> [RECORDS SUPPLIED]:
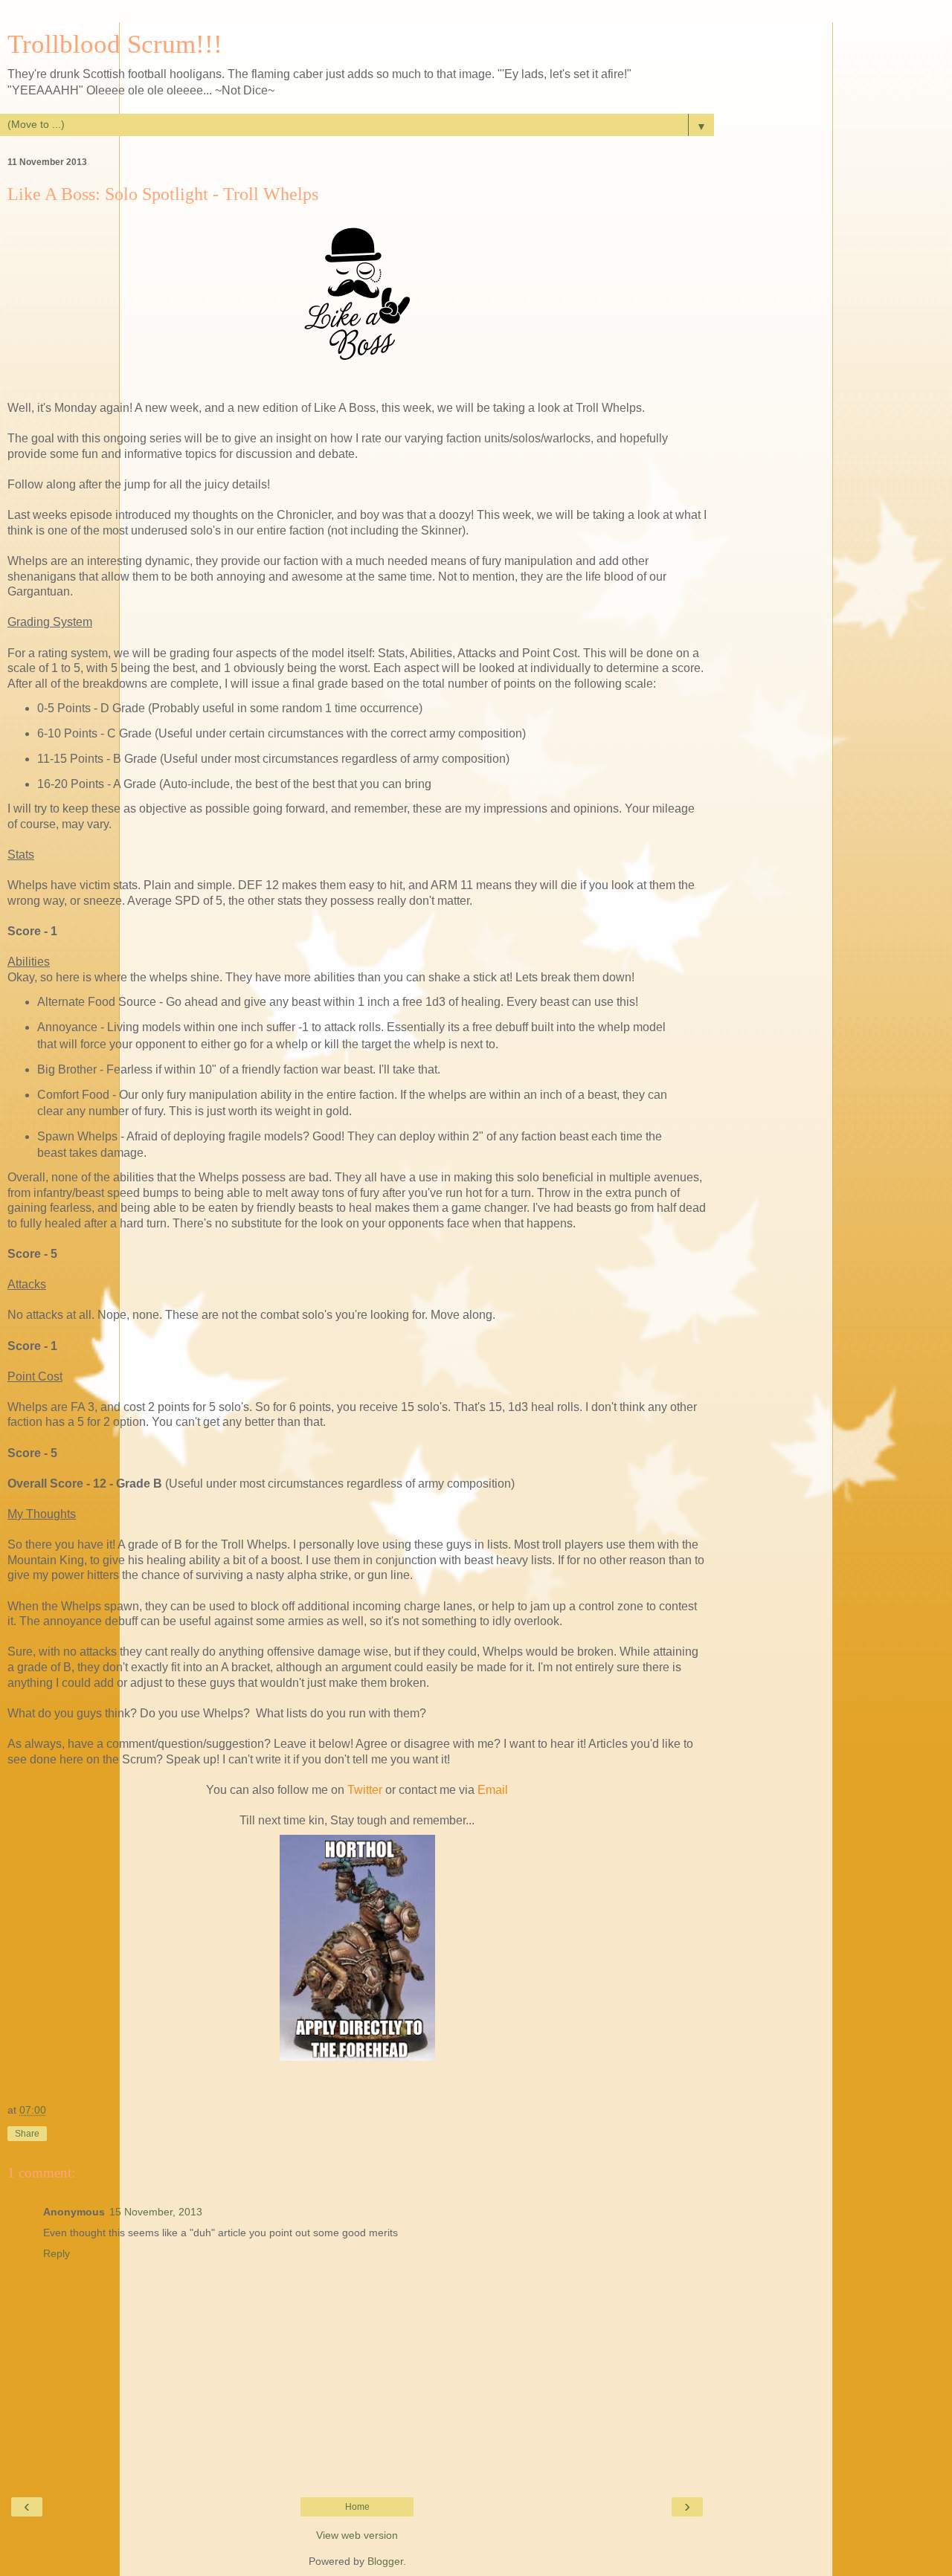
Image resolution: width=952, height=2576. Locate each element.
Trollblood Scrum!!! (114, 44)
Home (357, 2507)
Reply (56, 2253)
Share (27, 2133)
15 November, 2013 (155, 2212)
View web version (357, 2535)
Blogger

> [YOUR INSTRUCTIONS]:
Print the whole listing again exactly, please. No pictures.

> [OUTPUT]:
Image resolution: width=952, height=2576. Locate each element.
Trollblood Scrum!!! (114, 44)
Home (357, 2507)
Reply (56, 2253)
Share (27, 2133)
15 November, 2013 (155, 2212)
View web version (357, 2535)
Blogger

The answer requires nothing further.